> _TASK GOAL_:
Render the stretch of the listing from its start through the line containing "The image size is (1235, 798)." as a Markdown table with the columns Row and Line, numbering each line and omitting blank ones.
■ ■ ■ ■
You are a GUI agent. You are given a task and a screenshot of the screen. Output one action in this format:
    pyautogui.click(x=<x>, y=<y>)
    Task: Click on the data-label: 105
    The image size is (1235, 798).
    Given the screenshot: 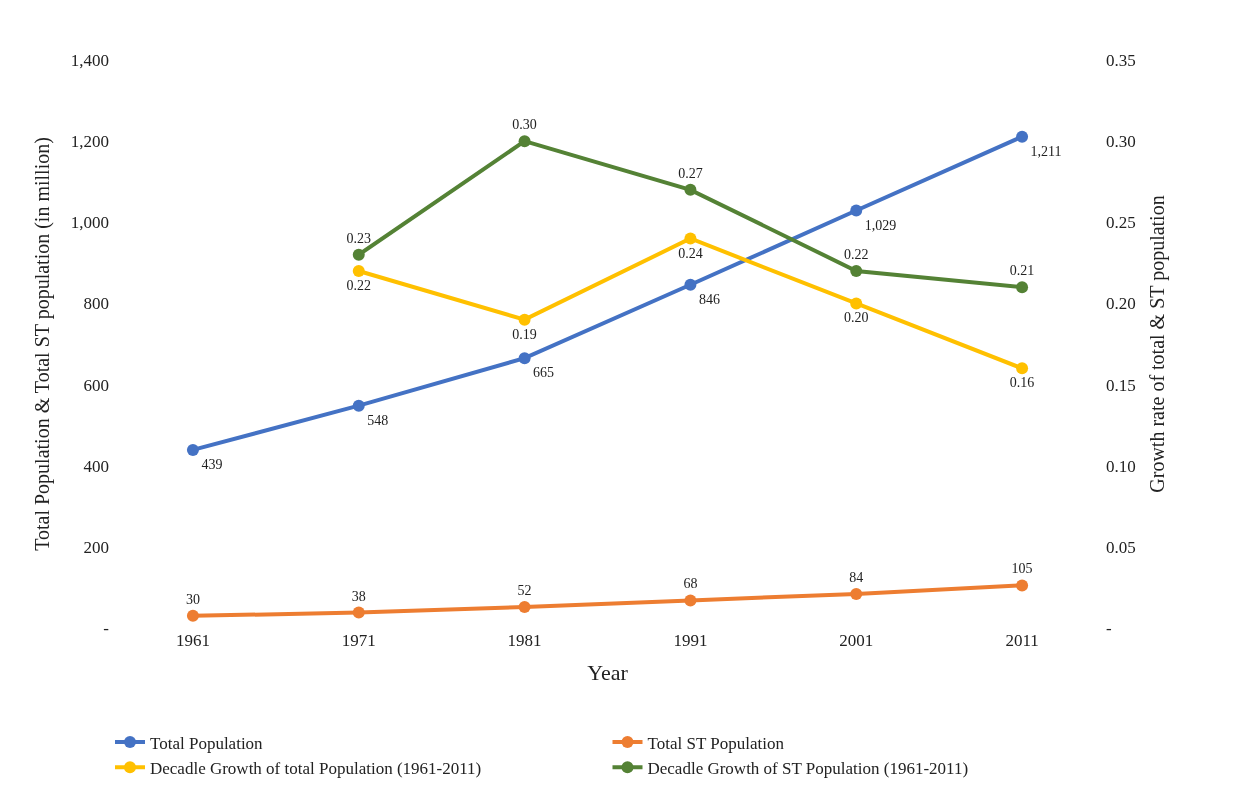 What is the action you would take?
    pyautogui.click(x=1022, y=569)
    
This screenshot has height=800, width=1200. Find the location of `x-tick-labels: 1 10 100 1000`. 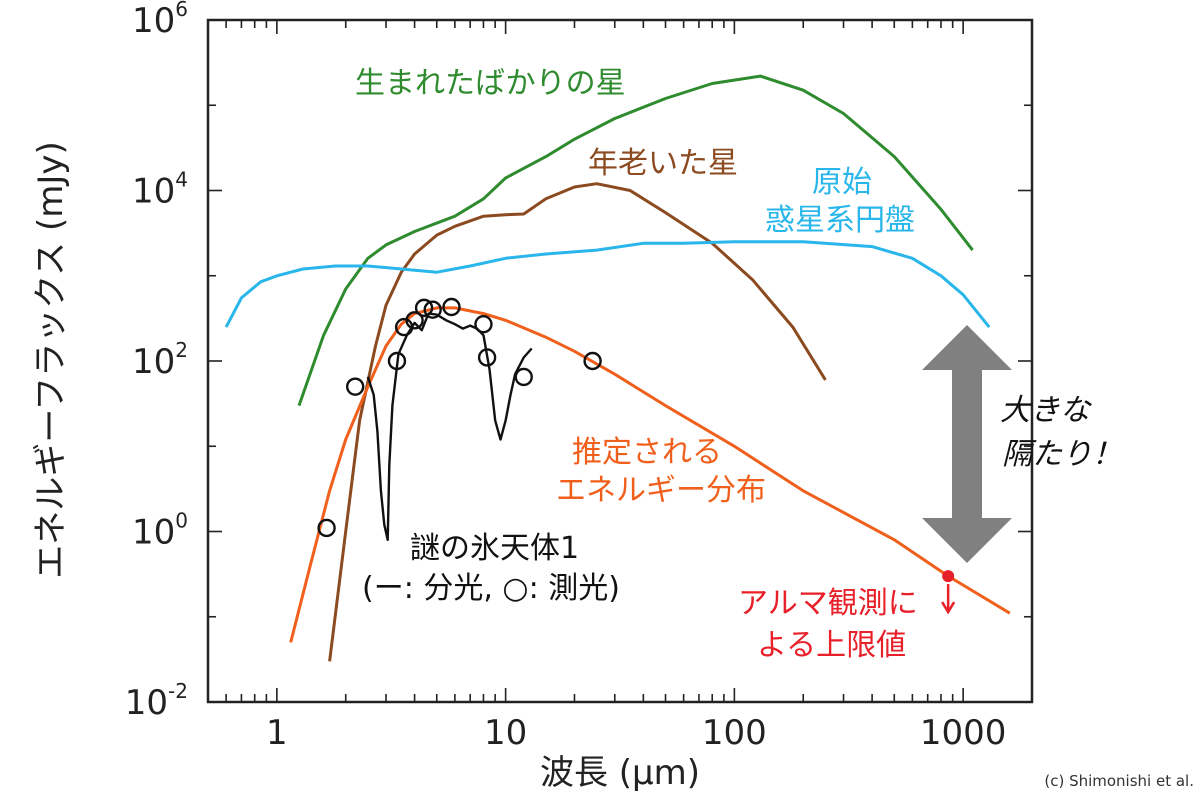

x-tick-labels: 1 10 100 1000 is located at coordinates (636, 733).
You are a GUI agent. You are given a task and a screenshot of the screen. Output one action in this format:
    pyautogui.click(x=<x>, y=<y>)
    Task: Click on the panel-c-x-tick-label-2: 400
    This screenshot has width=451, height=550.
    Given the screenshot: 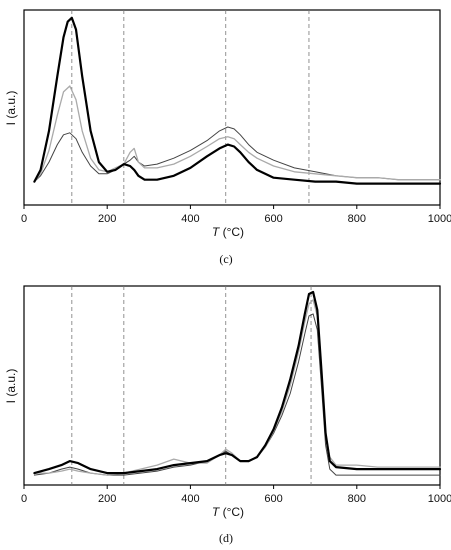 What is the action you would take?
    pyautogui.click(x=190, y=219)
■ ■ ■ ■
> _WRITTEN SOLUTION_:
| Row | Line |
|---|---|
| 1 | You are a GUI agent. You are given a task and a screenshot of the screen. Output one action in this format: |
| 2 |     pyautogui.click(x=<x>, y=<y>) |
| 3 |     Task: Click on the data-label: 105 |
| 4 |     The image size is (1235, 798). |